[Source document]:
────────

Asked about the changes in the industry and the role of MLSs, Poleg said that Real will continue to keep the consumer in mind. When listings get more exposure, there will be better outcomes, he said.

“There’s been a lot of noise in the industry around the role of the MLS, and it’s true that the landscape is evolving. As one of the largest brokerages in the country, a lot of companies are involving us in their ideas or their initiatives and trying to kind of collaborate with us on that. But, at Real, our perspective is pretty simple,” he said. “Any change in how homes are listed and discovered should ultimately benefit the consumer. Some companies are approaching this through the lens of trying to gain a competitive advantage, but we’re focused on what delivers the best possible experience for buyers and sellers.”

“The skill-gap is real, and it’s growing.”

Underscoring the importance of agents’ skills, Srivatsaa said that agents won’t be replaced by AI and systems, but instead empowered by them.

“The skill of the agent is the most important variable. So, for context, in just the past 12 months, two foundational pillars of the real estate industry model—which are buyer agency and Clear Cooperation—have come under fire. On top of that, agents are navigating volatile macro conditions, evolving policies and rising interest rates,” he said. “The national data now clearly shows a widening gap in per-agent sales productivity. The skill gap is real, and it’s growing.”

To overcome this, Real is doubling down on skill-building with three focused delivery formats—“Master Class”-style training through Real Academy, high-impact regional road shows and “Mastermind Groups” led by top-producing agents.

Increase in agents

Agent count was up 61% year-over-year, with 26,870 agents at the end of this quarter. This growth is continuing with over 27,700 agents currently on the platform, added Poleg.

The company’s headcount efficiency ratio—defined as the number of full-time brokerage employees divided by the number of agents on the platform—was one to 88 at the end of the quarter, added Ravi Jani, CFO at The Real Brokerage.

“Notably, this is down from one to 136 at the end of 2024, and this is due to the fact that during the quarter, we transitioned 136 employees in India from contractor status to full-time employees, including 70 employees in our R&D organization,” he added. 

Q1 2025 breakdown

Real ended the quarter with a “very strong balance sheet and net unrestricted cash and investments of approximately $35 million,” and “generated $16 million in operating cash flow,” said Jani.

────────

[Required tasks]:
a – Translate this sentence from the article on The Real Brokerage into Spanish: "The skill of the agent is the most important variable."
b – Continue the article on The Real Brokerage's first quarter of 2025 from its last sentence.

[Recorded information]:
────────

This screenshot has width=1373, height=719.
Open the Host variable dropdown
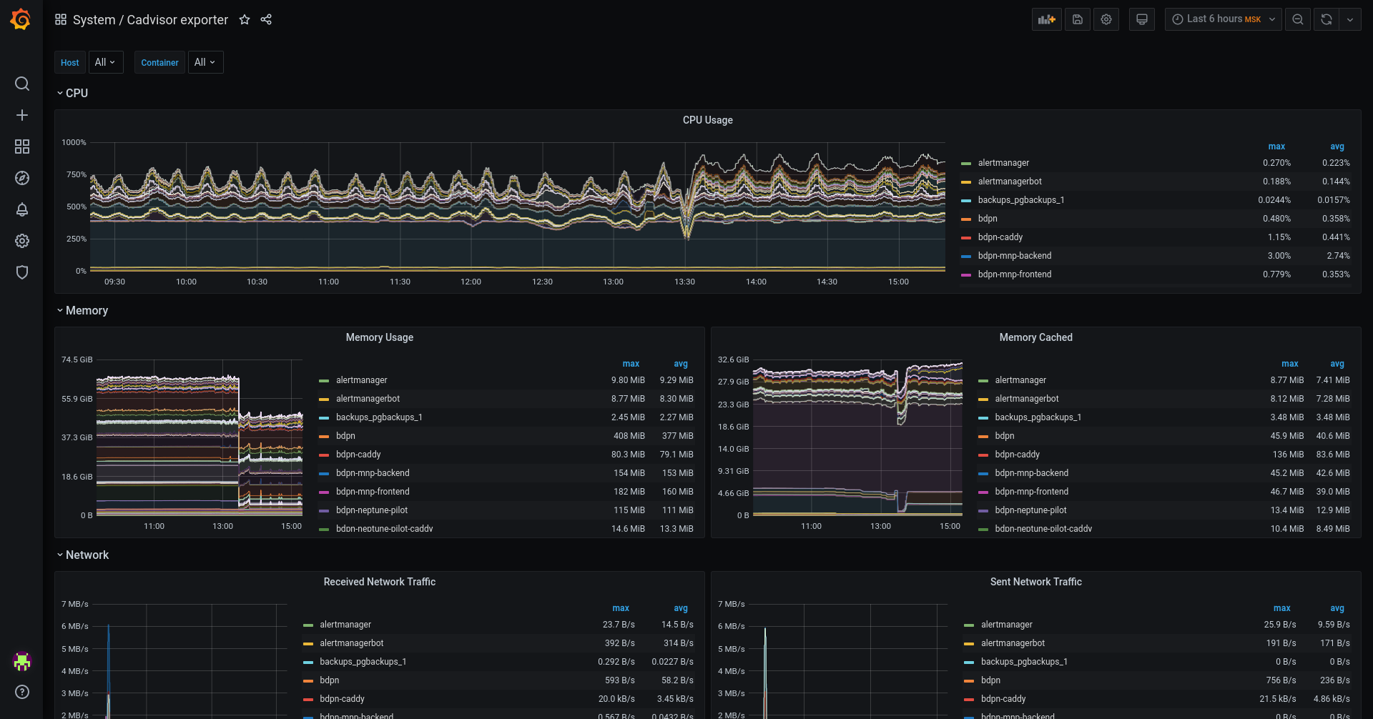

────────

[Results of the exercise]:
a – La habilidad del agente es la variable más importante.

b –
This year’s first quarter brought in a revenue of $354 million, up 76% from Q1 2024’s revenue of $200.7 million. This increased revenue was driven by a 77% increase in closed transactions—33,617 this quarter compared to 19,032 the same time last year.

Gross profit reached $33.9 million, up 63% from $20.8 million in the first quarter of 2024. 

Gross margin was 9.6%, down from 10.3% in the prior year.

“The year-over-year decline reflects the growing share of production from agents who have reached their annual commission cap for contracts at the end of Q1,” said Jani. “For context, at the end of Q1, approximately 12% of our agent base had capped, up from 8% a year ago. These agents contributed roughly 50% total commission revenue in the quarter, compared to 40% in Q1 2024. As a reminder, once an agent caps, they stop paying the standard 15% split and instead pay a $285 per transaction fee, resulting in lower gross margin on those transactions.”

Operating expenses totaled $39.1 million, or 11.1% of Q1 revenue, compared to $36.5 million, or 18.2% of revenue in Q1 2024. 

Net loss improved to $5 million compared to $16.1 million last year.

Adjusted EBITDA reached $8.3 million, up from $3.6 million during Q1 2024.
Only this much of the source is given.